Text Written by Mike Hill of TOMBS
twitter @MikeHillHQ

I was always first and foremost a metalhead / heavy rocker when it came to music. My favorite bands were Black Sabbath, Deep Purple and Rainbow at first, and when punk started seeping into my consciousness, it was the more metallic elements of it that I got off on; the Rollins-era Black Flag, Suicidal Tendencies, Bad Brains, that was what directly me down the path that motivated me to start playing music and become more active in “The Scene.” I grew up in the suburbs in the 80’s, so there wasn’t such a wall built around the genres, because there were literally only about 8 kids that were into this kind of thing. For that reason, bands like Slayer and Metallica got a pass; there were loud, fast and intense and had an anti-authority vibe.
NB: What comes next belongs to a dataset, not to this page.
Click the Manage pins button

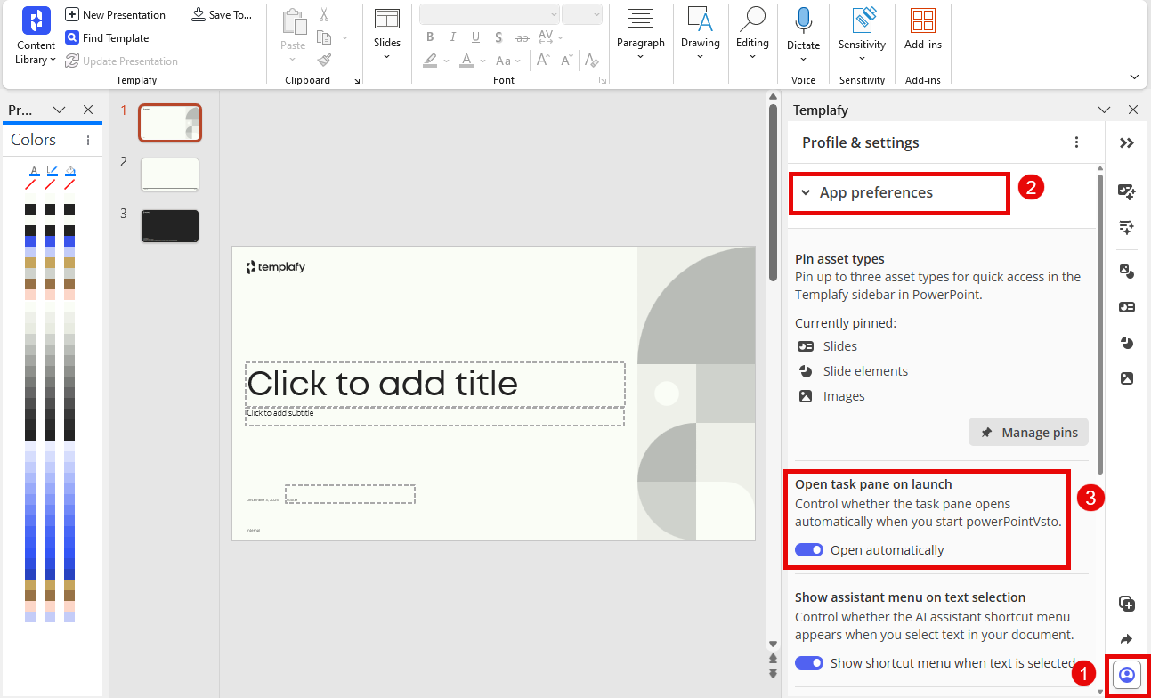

At some point, I saw the Tony Scott, vampire movie called “The Hunger” which features David Bowie and Catherine Deneuve, but more importantly, it featured an intro sequence with Peter Murphy singing “Bela Lugosi’s Dead” and a whole other layer was added to my musical obsessions. My main fascination with metal and most of the hardcore punk bands that I enjoyed was the “darkness” element. Sabbath and Slayer incorporated overtly Satanic themes into their music which I later discovered were more theatrics than actual believe, but at the time it seemed real and a little frightening to me; it added a feeling that you were discovering something forbidden.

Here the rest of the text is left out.